OpenSSH/Third Party Utilities
- scanssh – a scanner for SSH hosts and some kinds of proxies
- sshfs – a user-space file system client based on SFTP
- sshfp – generate SSHFP DNS records from knownhosts files or ssh-keyscan
- keychain – re-use ssh-agent and/or gpg-agent between logins
- rsync - synchronize files and directories using delta encoding
- gstm - graphical front-end for managing SSH-tunneled port redirects
- sslh - a protocol demultiplexer
- sshguard - an intrusion detection system with packet filtering
scanssh scans hosts and networks for running services. ScanSSH - Scanning the Internet for SSH Servers  It checks the version number of the server and displays the results in a list. It detects ssh, sftp and several kinds of SOCKS, HTTP, and telnet proxies.
Scan a small subnet for ssh servers:
$ sudo scanssh -n 22 -s ssh 192.168.100.32/26
Scan the same small network for socks proxies:
$ sudo scanssh -s socks5,socks4 192.168.100.32/26
Variable scanning speeds can be set as well as random sampling. Open proxy detection scans to detect open proxies on common ports.

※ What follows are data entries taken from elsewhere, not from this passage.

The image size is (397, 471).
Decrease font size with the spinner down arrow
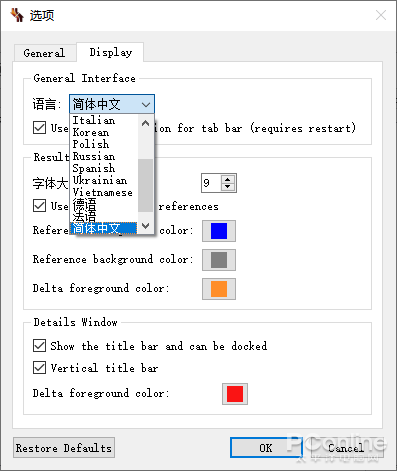[x=228, y=186]
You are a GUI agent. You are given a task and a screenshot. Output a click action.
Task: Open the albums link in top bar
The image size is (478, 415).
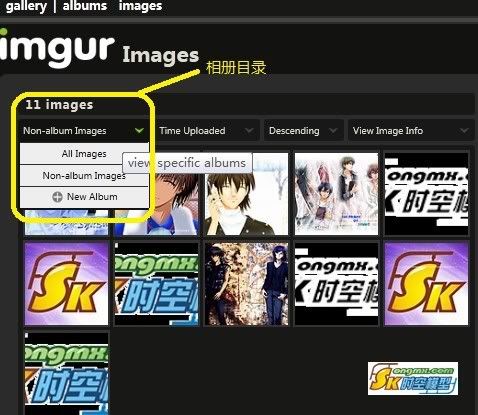coord(85,6)
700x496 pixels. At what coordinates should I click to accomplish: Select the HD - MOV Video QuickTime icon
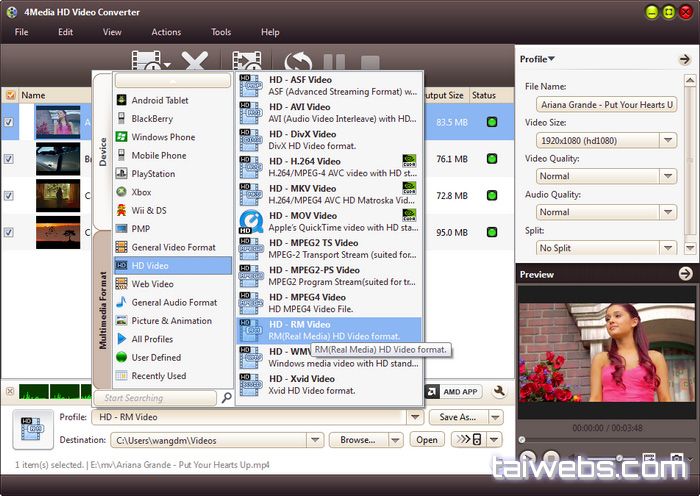(252, 222)
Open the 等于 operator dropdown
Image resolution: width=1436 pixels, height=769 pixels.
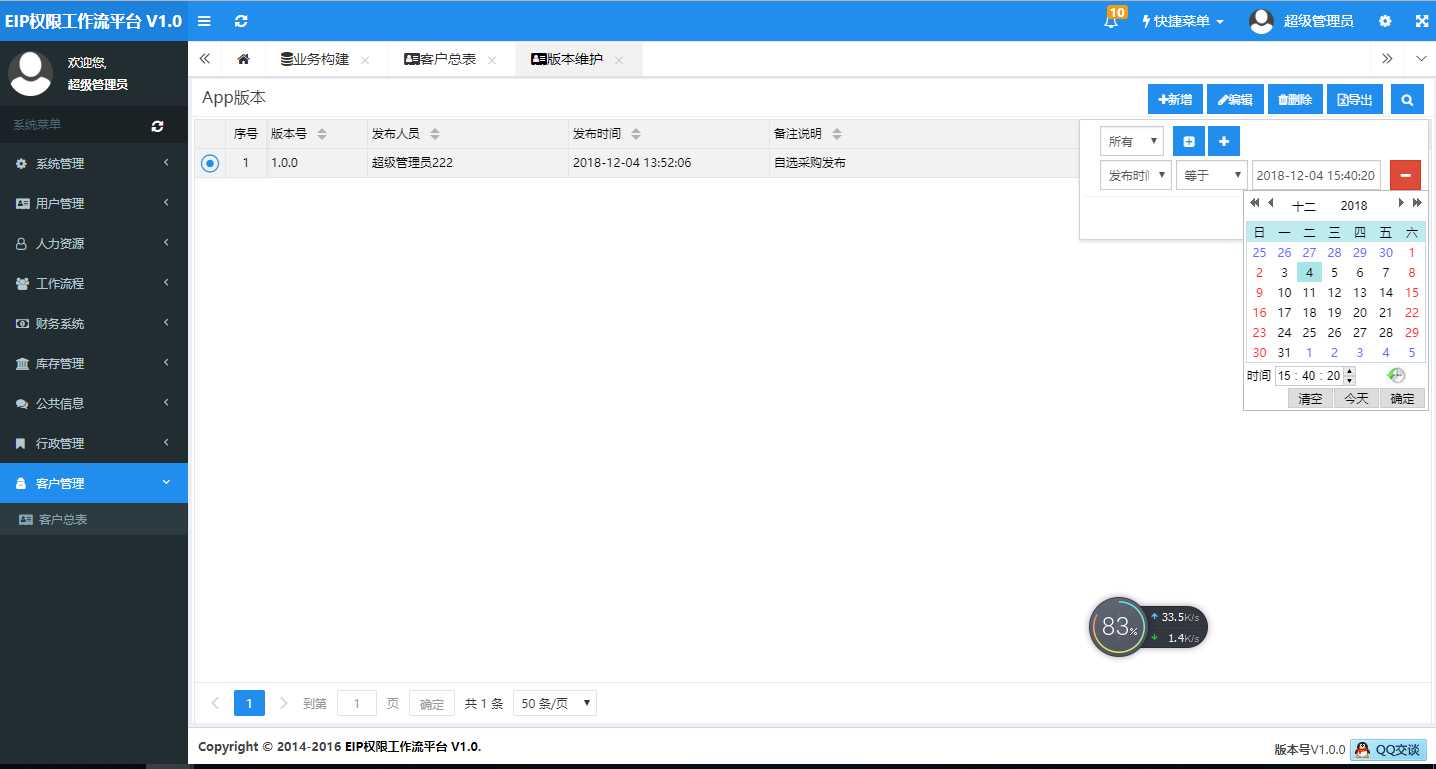click(x=1210, y=174)
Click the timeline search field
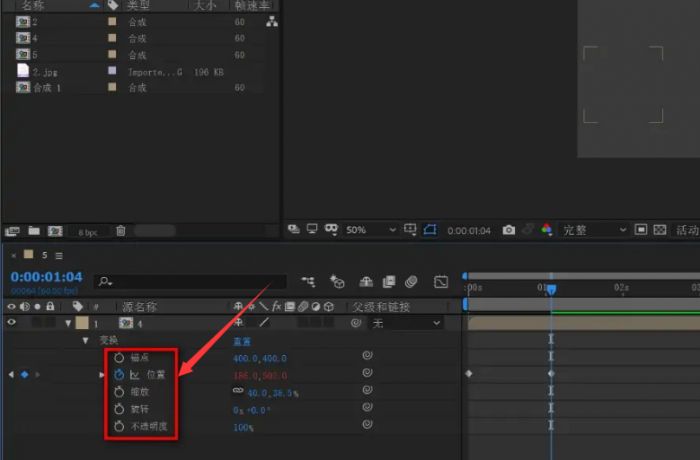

Scan 1000 hosts randomly selected from 172.16.1.1 through 172.31.254.254, at a rate of 200 per second :
$ sudo scanssh -r 200 -p random(1000)/172.16.0.0/12
The hosts and networks to be scanned can be either specified as an IPv4 address or an CIDR like IP prefix with ip address and network mask. Ports can be appended by adding a colon at the end of address specification. The sequence of hosts scanned is random, but that can be modified by the following two parameters, random and split:
random(n[,seed])/ selects a sample of n random addresses from the range specified as targets for scanning. n is the number of address to randomly create in the given network and seed is an optional seed for the pseudo random number generator. For example, it is possible to sample 10000 random hosts from the Internet by specifying 'random(10000)/0.0.0.0/0' as the address.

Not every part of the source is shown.